EXERCISE PROMPT |
Starting with the line that contains "Image resolution: width=1280" and ending with the last line of the listing, print each line exactly. Pictures stay out.

━━━━━━━━━━━━━━━━━━━━━━━━━━━━━━

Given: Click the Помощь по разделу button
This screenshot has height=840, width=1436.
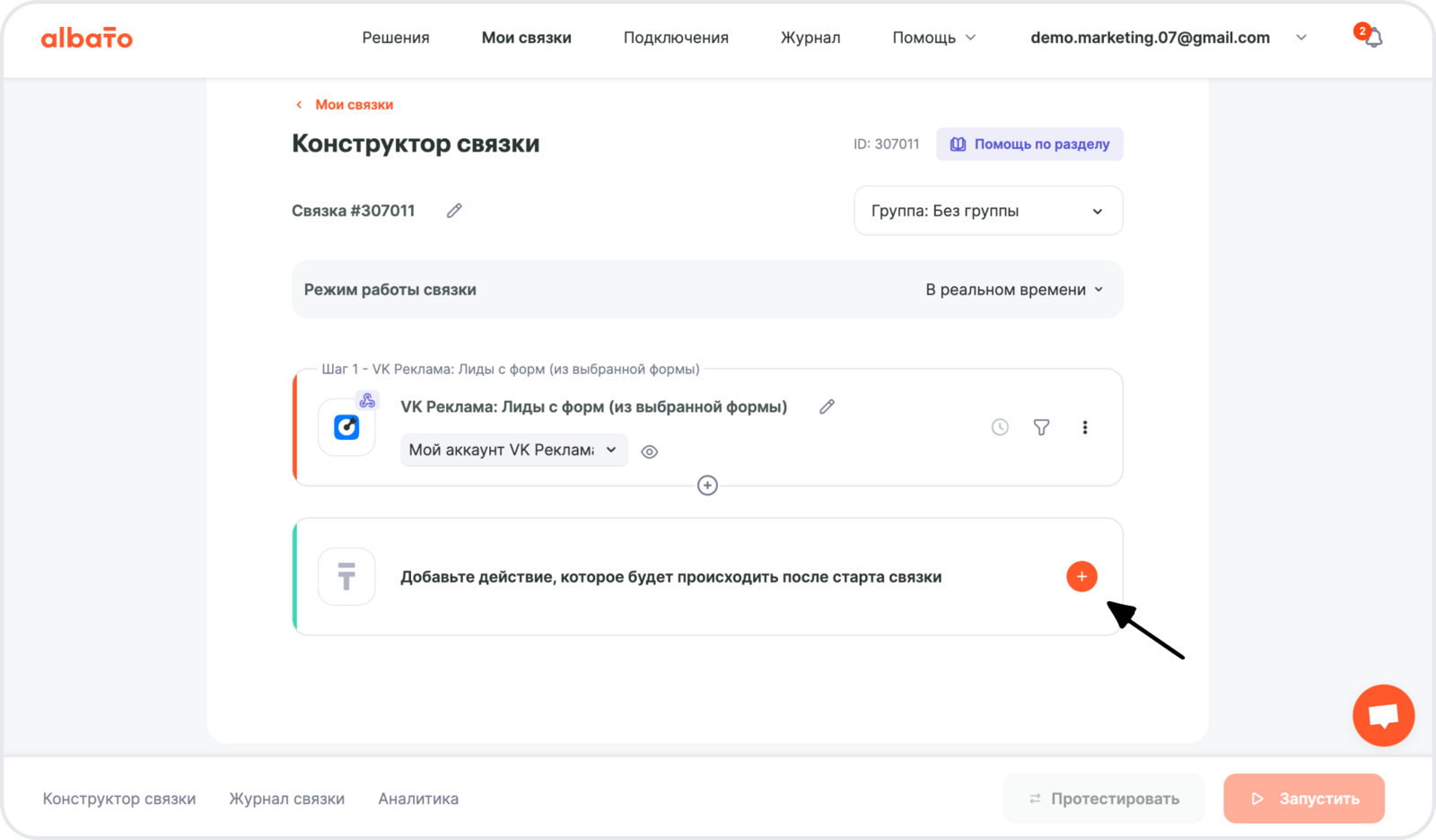Looking at the screenshot, I should pos(1029,144).
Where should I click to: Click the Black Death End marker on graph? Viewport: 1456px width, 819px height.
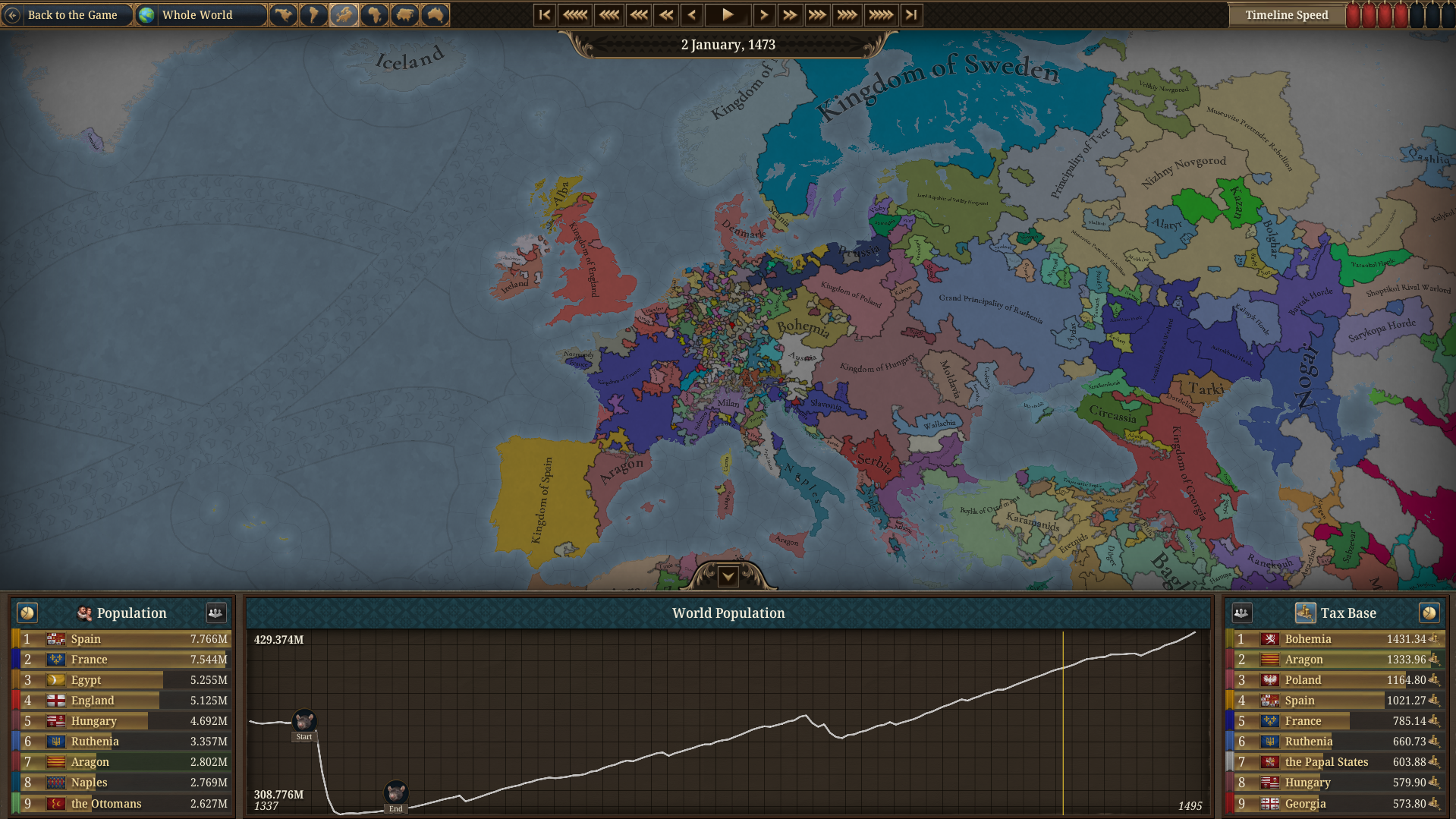click(x=396, y=795)
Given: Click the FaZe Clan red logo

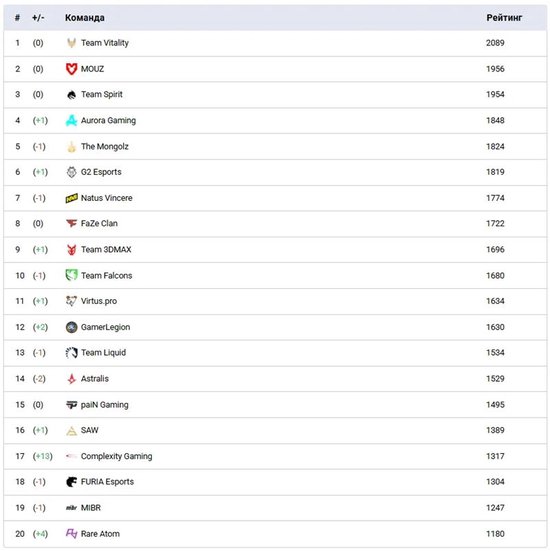Looking at the screenshot, I should 71,223.
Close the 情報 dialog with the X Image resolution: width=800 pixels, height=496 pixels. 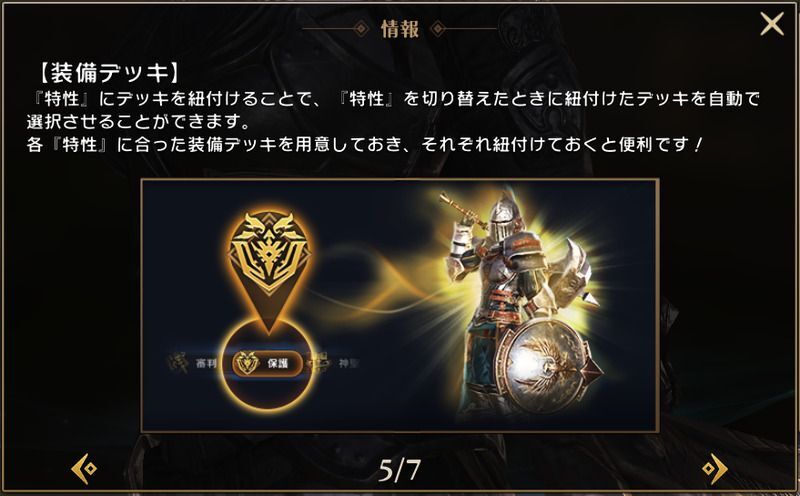tap(771, 24)
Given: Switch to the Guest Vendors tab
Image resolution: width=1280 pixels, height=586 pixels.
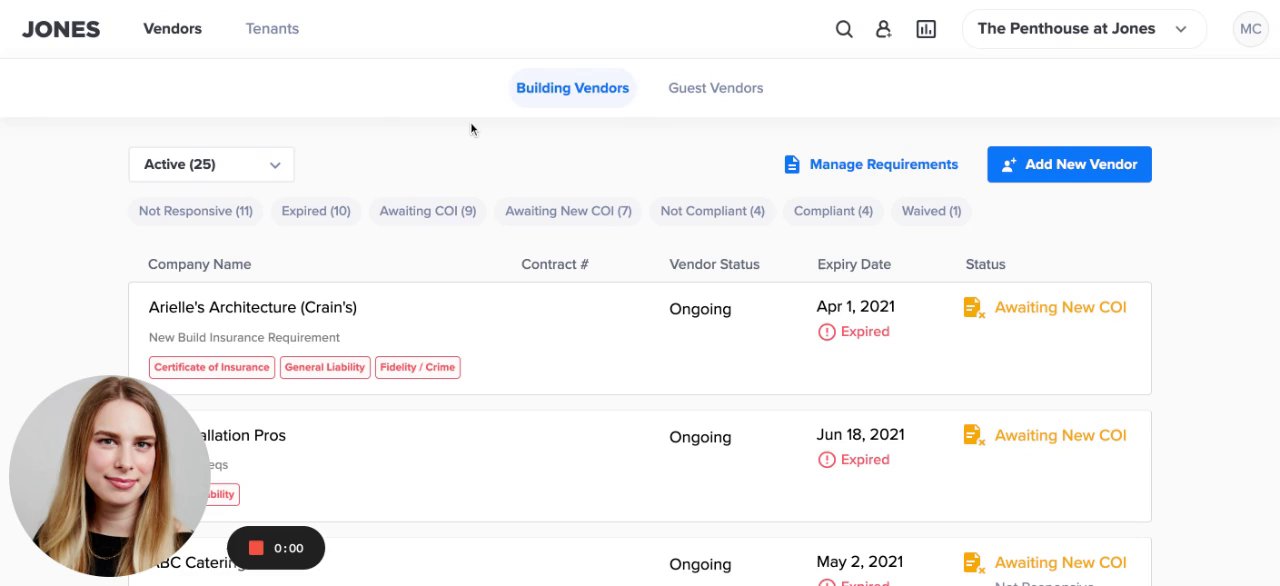Looking at the screenshot, I should (x=715, y=88).
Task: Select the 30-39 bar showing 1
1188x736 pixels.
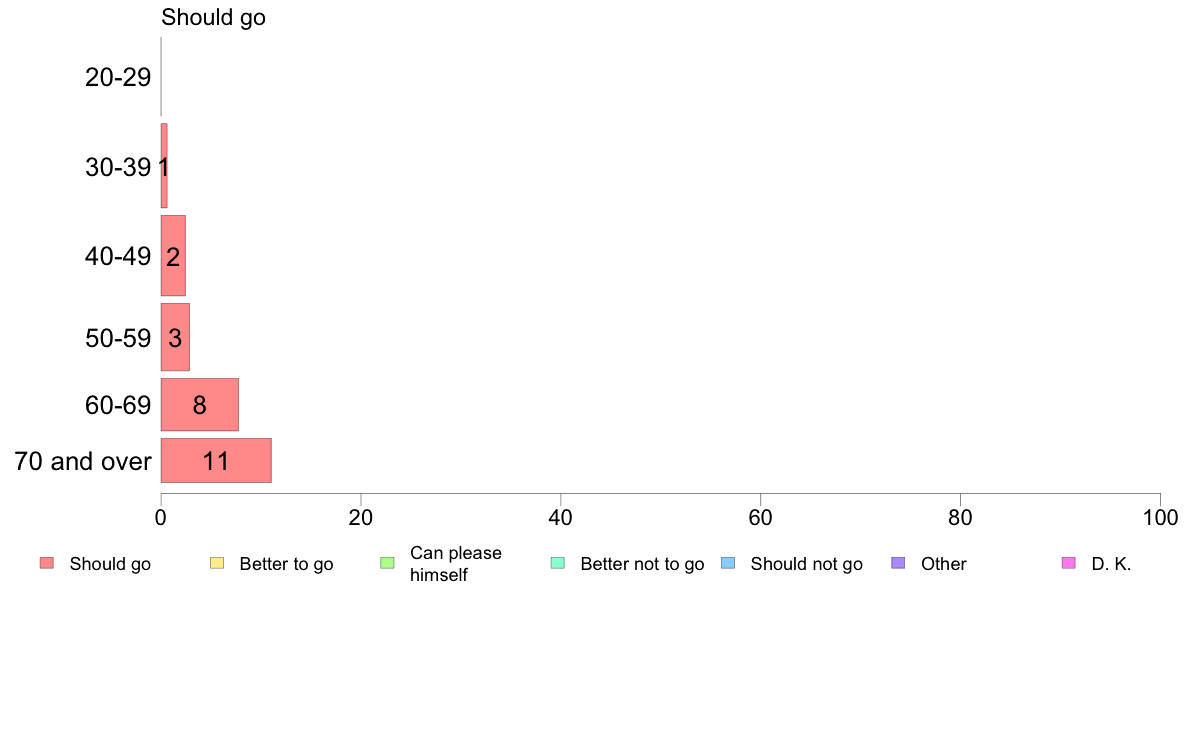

━━━━━━━━━━━━━━━━━━━━━━━━━━━━━━

PROBLEM SOLUTION |
Image resolution: width=1280 pixels, height=586 pixels.
Looking at the screenshot, I should (x=715, y=88).
Task: Select the 30-39 bar showing 1
1188x736 pixels.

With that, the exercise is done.